Question: RNAseq variant calling: STAR align promotes mismatched overhanging mappings onto introns instead of calling splicing junctions
Hi, I'm doing variant calling from my RNAseq data on a cell line (Paired End 2X100b, Illumina) I'm following GATK workflows and everything is working almost fine since I can find all the expected mutations already characterized in my cell line. The problem is that I see some additional mutations that are clearly the result of an alignment error (e.g.

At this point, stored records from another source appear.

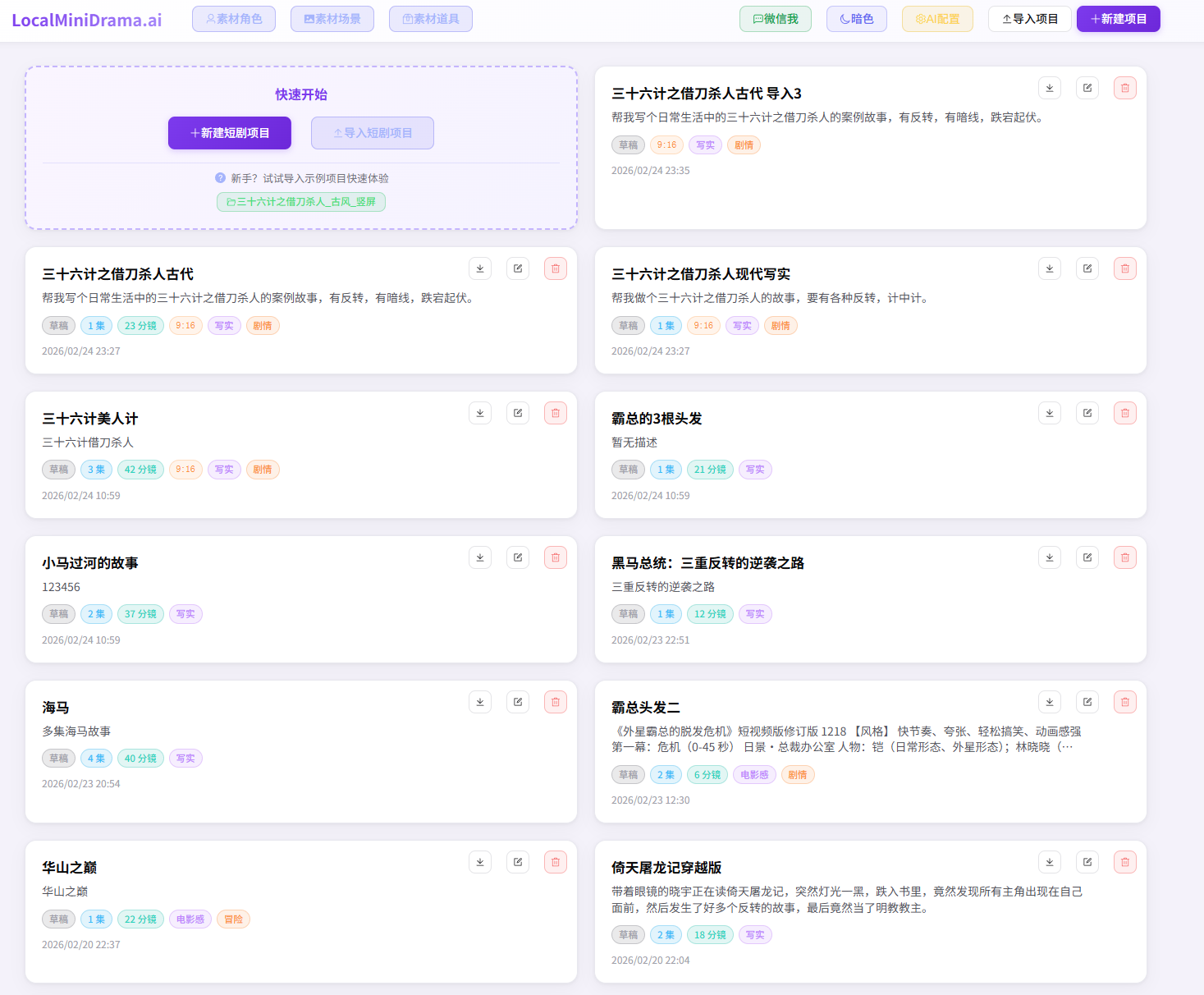Edit the 海马 project

(x=518, y=702)
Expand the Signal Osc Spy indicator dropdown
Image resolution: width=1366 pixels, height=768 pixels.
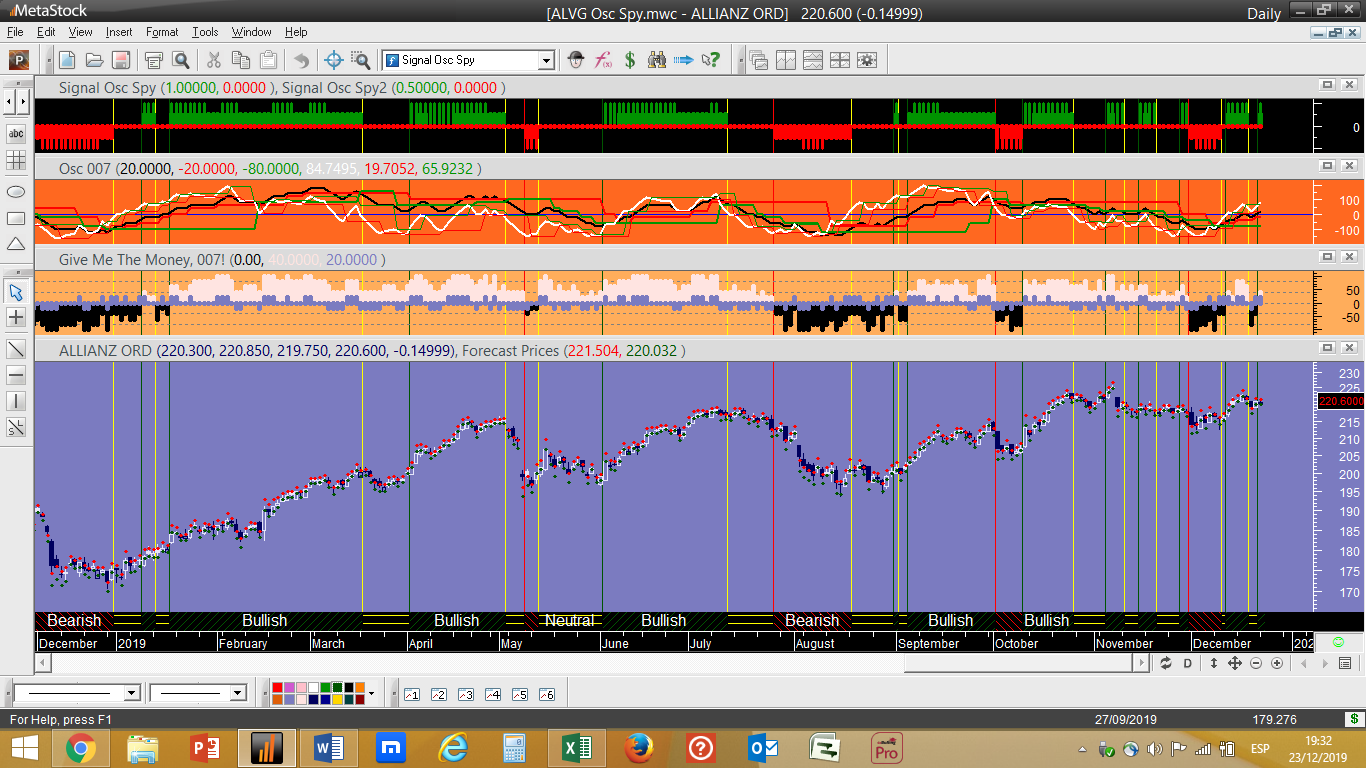click(546, 60)
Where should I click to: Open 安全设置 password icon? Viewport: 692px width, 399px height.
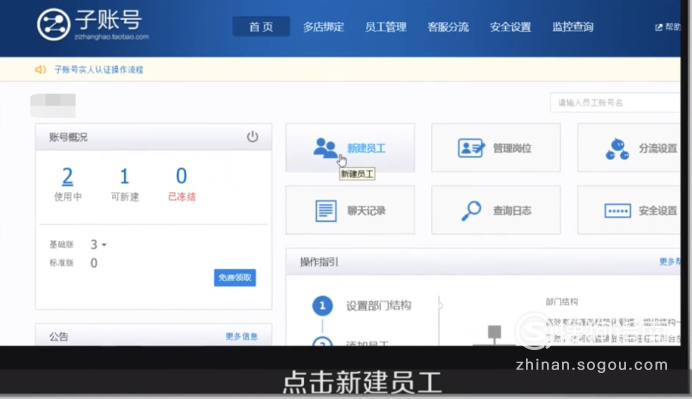click(x=617, y=211)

NM_001364837:exon8:c.727+1G>A, rs781065280) I'm using the latest release of STAR aligner 2.7.6a to perform the alignment with the following options

STAR --runThreadN 8 --genomeDir $GENOME_DIR \
  --readFilesIn ...   --readFilesCommand gunzip -c \
  --outSAMattrRGline ... \
  --outSAMtype BAM SortedByCoordinate \
  --twopassMode Basic \
  --outSAMmapqUnique 60 \
  --outFilterType BySJout --alignIntronMin 20 \
  --alignIntronMax 1000000 --alignMatesGapMax 1000000 \
  --alignSJoverhangMin 8 --alignSJDBoverhangMin 3 --scoreGenomicLengthLog2scale 0 \
  --outFileNamePrefix $OUTPUT_DIR/...

The problem resides in STAR mapping some reads with a mismatching overhang of 4 bp at beginning of the intron instead of picking a perfect match at the beginning of the next exon (see picture attached). enter image description here

As you can see, --alignSJDBoverhangMin is set to 3 and the length of the overhang is 4bp. Also the splice junction should be canonical so a spliced mapping should carry no penalty. Anybody has an explanation for that?